Property records show that Lerner’s first sale to the New York investors was in October 2022, for a two-story rowhouse in the North Baltimore neighborhood of Barclay. Over the next two and a half years, Lerner sold 171 more homes to a handful of companies operated by Eidlisz and Gold from Rockland County, New York. He took that property collection, which had previously sold for $10 million, and sold them in chunks and packages for more than $37 million.
Most of these homes are now in foreclosure.
It’s not clear exactly how much Lerner made from the sales. Rather than directly buy homes himself, Lerner sometimes acquired limited liability companies that already owned small portfolios of homes. All told, public records show that Lerner used about two dozen LLCs to buy, sell and manage homes in Baltimore.
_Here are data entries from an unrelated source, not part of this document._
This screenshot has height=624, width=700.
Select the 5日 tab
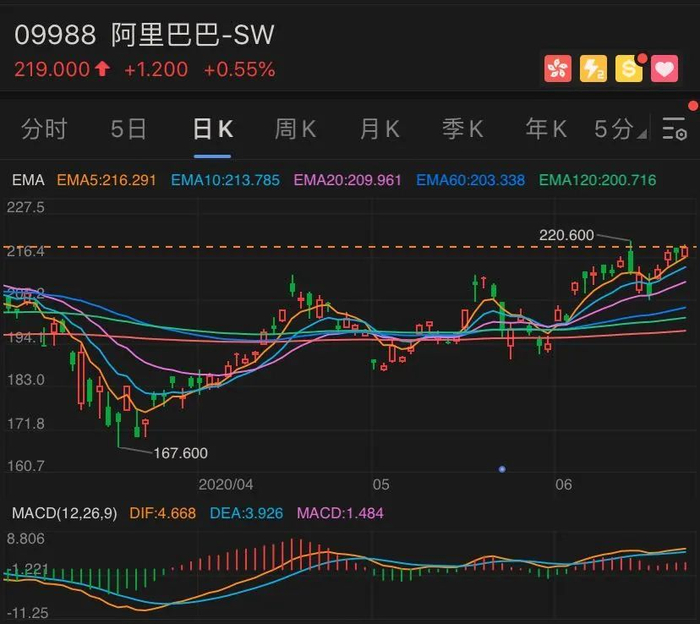click(x=128, y=129)
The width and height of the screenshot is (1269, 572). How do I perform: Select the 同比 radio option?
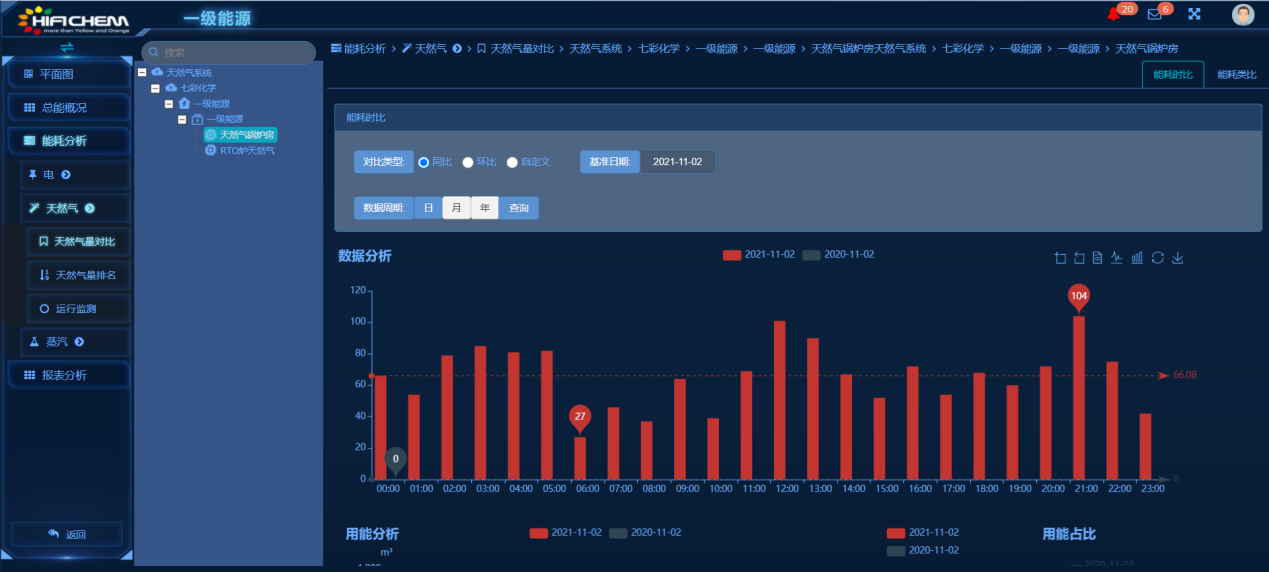click(424, 162)
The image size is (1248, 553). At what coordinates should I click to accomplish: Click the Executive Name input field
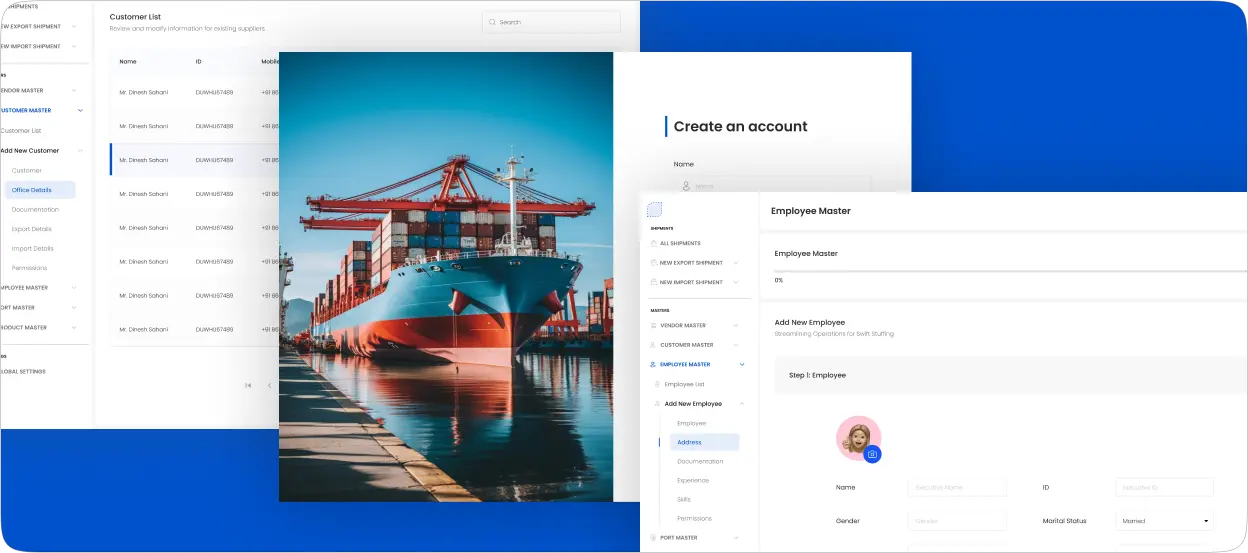pyautogui.click(x=957, y=487)
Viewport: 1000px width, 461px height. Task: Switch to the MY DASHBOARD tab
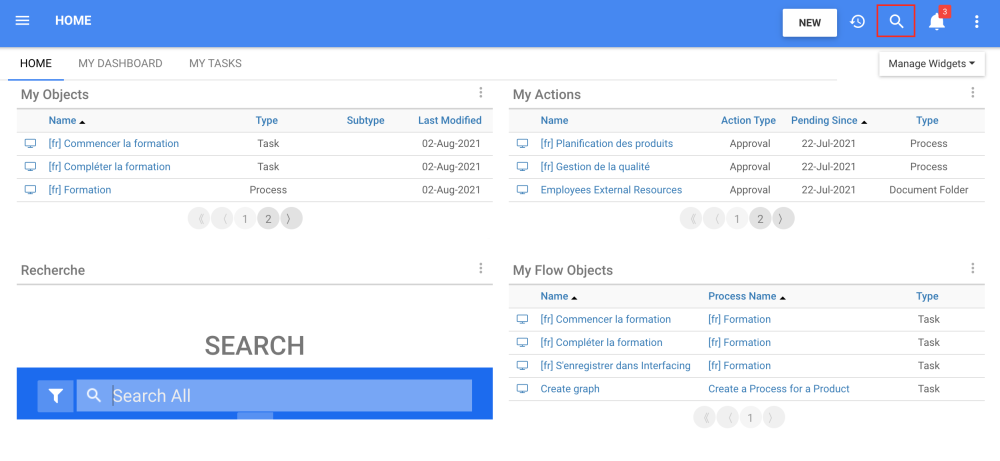tap(120, 64)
Lerner also played a role in other deals made by the New York investors.
Melvin Davis said Lerner approached him in 2023 with a generous offer for an East Baltimore investment property. Davis, a longtime fix-and-flip investor in Baltimore, had bought the home for $13,000 about five years earlier and renovated it. He said Lerner offered $100,000.
When it came time to sign the settlement papers, the deal was recorded as a $220,000 home sale to an LLC controlled by Gold. But at the settlement table, Davis said $92,000 went to an LLC controlled by Eidlisz, and $15,000 went to a third LLC controlled by Lerner.
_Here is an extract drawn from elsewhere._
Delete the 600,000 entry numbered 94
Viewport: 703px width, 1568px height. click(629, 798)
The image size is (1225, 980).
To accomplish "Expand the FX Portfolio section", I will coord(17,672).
Davis said the arrangement seemed “weird,” but harmless. He said they made similar deals for other homes in the area.
Lerner is not currently a licensed real estate agent in Maryland, state records show, but he is still a landlord.
Through Brooklyn18 LLC, Lerner owns more than 70 rowhouses scattered across Baltimore. Almost all were purchased in 2024 and last year. More than a third are now in foreclosure.
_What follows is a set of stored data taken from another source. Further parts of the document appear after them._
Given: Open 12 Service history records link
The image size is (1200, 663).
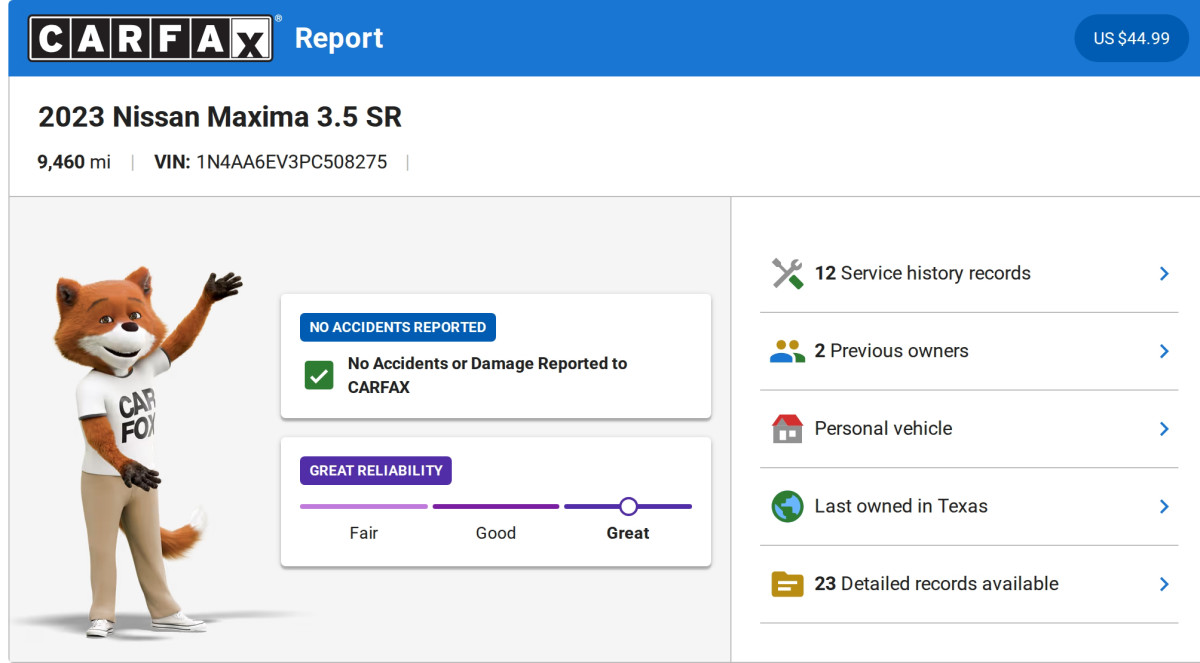Looking at the screenshot, I should 922,274.
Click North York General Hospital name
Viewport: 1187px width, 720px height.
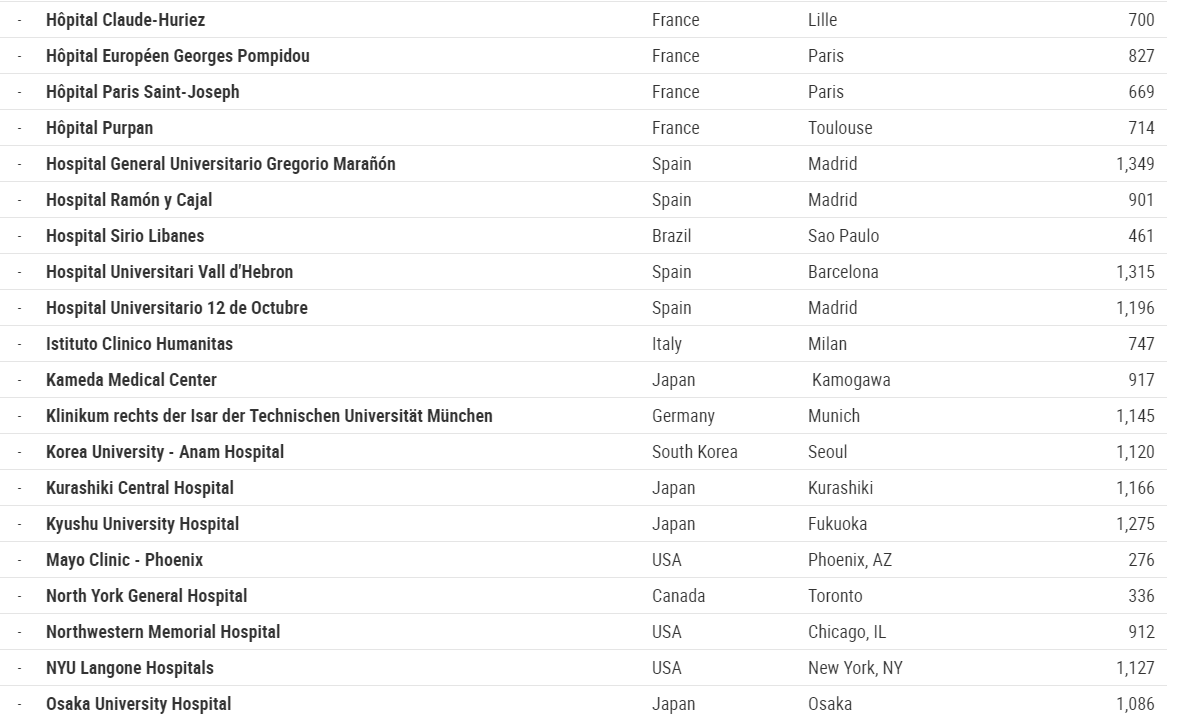coord(147,596)
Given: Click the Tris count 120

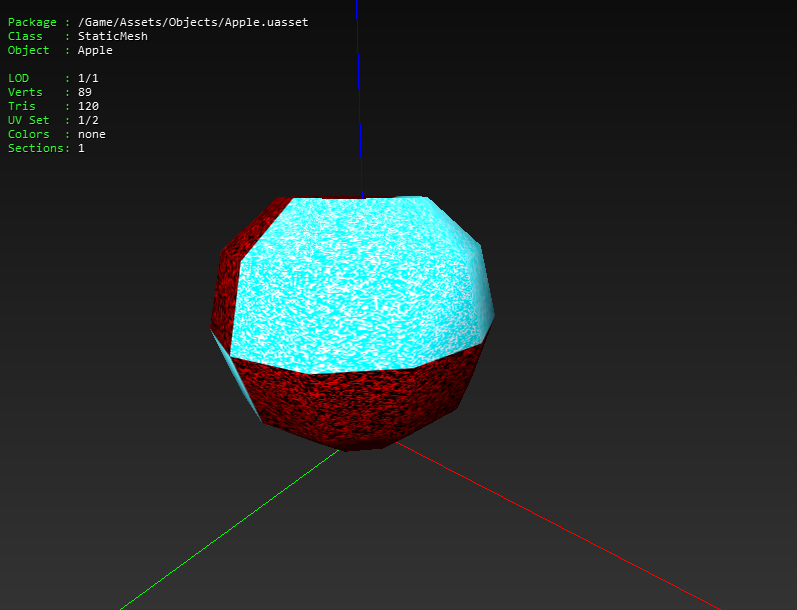Looking at the screenshot, I should 88,106.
Crystal Goodman, 40, and her family have lived in a two-story rowhouse on the 3000 block of Janice Avenue in South Baltimore for about six years. After Brooklyn18 bought her home, Goodman said, the monthly rent dropped from $1,500 to $1,250, but it took two months of badgering the company to fix a leaky roof that was damaging her son’s bedroom.
Across the street, Thersha Hall, 63, called her home a “piece of crap.” She said she pays her rent through an app called DoorLoop and never knew Lerner’s name until the foreclosure paperwork showed up.
“I don’t know who’s collecting all this money,” Hall said. “It seems kinda suspect now.”
A few blocks away on Rittenhouse Avenue, 66-year-old Mabel Evans was fuming. Evans said she and her grandson have lived in the home for four years. When Lerner bought the house, she said, her monthly rent increased $50 to $1,364.
The January snowstorm damaged her roof, and it’s been leaking ever since, Evans said. The leak soaked her bed and damaged her possessions. To Evans, who suffers from arthritis and lives on a fixed income, it didn’t seem fair that she has to pay rent if her landlord isn’t paying the mortgage.
“How can you get away with that?” she asked.